Linear Regression Tutorial
===

Setup
===
Tell matplotlib to print figures in the notebook. Then import numpy (for numerical data), matplotlib.pyplot (for plotting figures), linear_model (for the scikit-learn linear regression algorithm), datasets (to download the Boston housing prices dataset from scikit-learn), and cross_validation (to create training and testing sets).

In [None]:
import numpy as np
import matplotlib.pyplot as plt
from sklearn import linear_model, datasets # Import the linear regression function and dataset from scikit-learn
from sklearn import cross_validation

# Print figures in the notebook
%matplotlib inline 

Import the dataset
===
Import the dataset and store it to a variable called iris. Scikit-learn's explanation of the dataset is [here](http://scikit-learn.org/stable/modules/generated/sklearn.datasets.load_boston.html). This dataset is similar to a python dictionary, with the keys: ['DESCR', 'target', 'data', 'feature_names']
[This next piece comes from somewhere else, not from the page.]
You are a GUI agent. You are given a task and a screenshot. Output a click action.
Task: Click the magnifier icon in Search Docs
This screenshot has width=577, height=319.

The data features are stored in boston.data, where each row is data from a suburb near boston, and each of the 13 columns is a single feature. The 13 feature names (with the label name as the 14th element) are stored in boston.feature_names, and include information such as the average number of rooms per home and the per capita crime rate in the town. Labels are stored as the median housing price (in thousands of dollars) in boston.target.

Below, we load the labels into y, the data into X, and the names of the features into featureNames. We also print the description of the dataset.

In [None]:
boston = datasets.load_boston()

y = boston.target
X = boston.data
featureNames = boston.feature_names

print(boston.DESCR)

Create Training and Testing Sets
---

In order to see how well our classifier works, we need to divide our data into training and testing sets

In [None]:
X_train, X_test, y_train, y_test = cross_validation.train_test_split(X, y, test_size=0.3)

Visualize The Data
===

There are too many features to visualize the whole training set, but we can plot a single feature (e.g. average numbe of rooms) against the average housing price.

In [None]:
plt.scatter(X_train[:,5], y_train)